Ao mesmo tempo em que a má notícia dá margem a uma alvissareira novidade no que tange à atuação dos policiais, são revelados, pela mídia, perfis das vítimas sobreviventes enquanto as mesmas se encontravam em hospitais. E, entre as descobertas, está gosto pelo futebol, conferindo aos feridos a identidade de apaixonados torcedores.    Essas revelações deram margem para a constituição desse esporte enquanto satélite da ocorrência, expressado sob forma coletiva e individual. Em nível coletivo, basta lembrar a determinação de um minuto de silêncio em todos os estádios do País onde se realizavam jogos dos campeonatos estaduais, fazendo-se notar uma “opção” feita pelas entidades organizadoras das competições.

Em âmbito individual, com registro midiático, foram prestadas homenagens, especialmente por meio de visitas a determinadas vítimas. Esses eventos foram marcados pela singularidade do visitante e do visitado, a exemplo da presidente do Flamengo, Patrícia Amorim, que visitou o garoto que mesmo ferido, buscou o apoio policial, considerado fundamental para a interrupção da matança. O mesmo gesto foi repetido pelo jogador Ronaldinho a outra vítima.
           
Cabe recordar um outro satélite que realçou elementos atinentes ao merecimento de atenção e diz respeito à presença, na celebração religiosa de sétimo dia da tragédia, de pais de vítimas de violência cujas histórias se notabilizaram através do tratamento midiático conferido aos seus dramas. Este satélite foi encabeçado pela mãe de Isabella Nardoni, Ana Carolina de Oliveira, seguida de João Roberto que é pai do garoto Paulo Roberto Soares e, também, de Cristiane Marcenal, mãe da menina Joanna. Estes genitores são vítimas indiretas que tiveram esta condição reconhecida de tal modo que passaram a ter as suas identidades redefinidas, incorporando-se aos seus perfis traços indefectíveis de vítimas consagradas e, desta forma, foram identificados pelos órgãos de mídia que os registraram na celebração em Realengo que contou com mais de dois mil participan.

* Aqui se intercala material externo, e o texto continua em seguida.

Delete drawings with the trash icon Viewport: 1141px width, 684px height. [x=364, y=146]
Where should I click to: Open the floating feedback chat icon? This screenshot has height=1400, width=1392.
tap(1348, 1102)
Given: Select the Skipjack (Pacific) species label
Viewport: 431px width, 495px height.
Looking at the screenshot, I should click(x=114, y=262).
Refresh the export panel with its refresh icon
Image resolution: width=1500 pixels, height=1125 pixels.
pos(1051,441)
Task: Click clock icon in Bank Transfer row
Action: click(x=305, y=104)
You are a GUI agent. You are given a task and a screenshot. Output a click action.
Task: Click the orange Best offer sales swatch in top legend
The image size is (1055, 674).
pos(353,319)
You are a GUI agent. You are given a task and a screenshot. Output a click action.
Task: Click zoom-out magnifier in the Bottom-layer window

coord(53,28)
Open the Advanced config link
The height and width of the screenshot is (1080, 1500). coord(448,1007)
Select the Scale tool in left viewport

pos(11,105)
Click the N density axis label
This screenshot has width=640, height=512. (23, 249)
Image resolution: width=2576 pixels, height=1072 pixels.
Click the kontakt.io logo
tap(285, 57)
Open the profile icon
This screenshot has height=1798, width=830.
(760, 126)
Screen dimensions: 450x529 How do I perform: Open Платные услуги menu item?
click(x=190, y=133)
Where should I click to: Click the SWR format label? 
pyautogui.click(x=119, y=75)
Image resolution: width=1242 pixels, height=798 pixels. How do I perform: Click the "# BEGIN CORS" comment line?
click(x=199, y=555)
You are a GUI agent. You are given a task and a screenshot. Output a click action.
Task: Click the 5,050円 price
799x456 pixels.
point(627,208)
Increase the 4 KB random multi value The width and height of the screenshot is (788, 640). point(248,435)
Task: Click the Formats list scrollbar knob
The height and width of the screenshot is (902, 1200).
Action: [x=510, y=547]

As diferentes formas indicadas nesta leitura permitem observar potencialidades da ocorrência-matriz no que concerne à produção de micro-ocorrências a ela associadas. Esta multiplicação, por sua vez, indica um valor atribuído ao evento, capaz de torná-lo lastro para outros acontecimentos. Esta circunstância ratifica uma hierarquia na apreciação dos feitos violentos. Há aqueles que nem atingem o status de acontecimento midiático e ficam restritos à própria contingência de fato bruto de onde nada se extrai para lapidar, enquanto na outra extremidade outros eventos suscitam homenagens, deferências, reverências de tal modo que a sua essência exala por todos os lados, ganhando em sua forma lapidar o status de acontecimento de todos e, portanto, todos podem dele se ocupar.

Contudo, os superacontecimentos tendem a perder força com o tempo e muitos de seus signatários-satélites desistem, silenciosamente, ante àquela reclassificação desclassificante. Isto porque, é na vigência da superioridade hierárquica, que o tema adquire prestígio o bastante para fascinar e suscitar adesões apaixonadas. Com o declínio do evento na hierarquia, o assunto é morto, é passado, é fosso e dele restam as dores do primeiro satélite, machucado, esquecido e ofendido pelas outras violências que sobre ele se impõem como se fossem seus satélites naturais.